[Activity]: Your task is to retype each line of the data below exactly.

[Source data]
--*--

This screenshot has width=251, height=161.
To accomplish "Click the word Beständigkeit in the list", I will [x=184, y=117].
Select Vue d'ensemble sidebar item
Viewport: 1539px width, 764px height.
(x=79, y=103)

--*--

[Answer below]:
This screenshot has width=251, height=161.
To accomplish "Click the word Beständigkeit in the list", I will [x=184, y=117].
Select Vue d'ensemble sidebar item
Viewport: 1539px width, 764px height.
(x=79, y=103)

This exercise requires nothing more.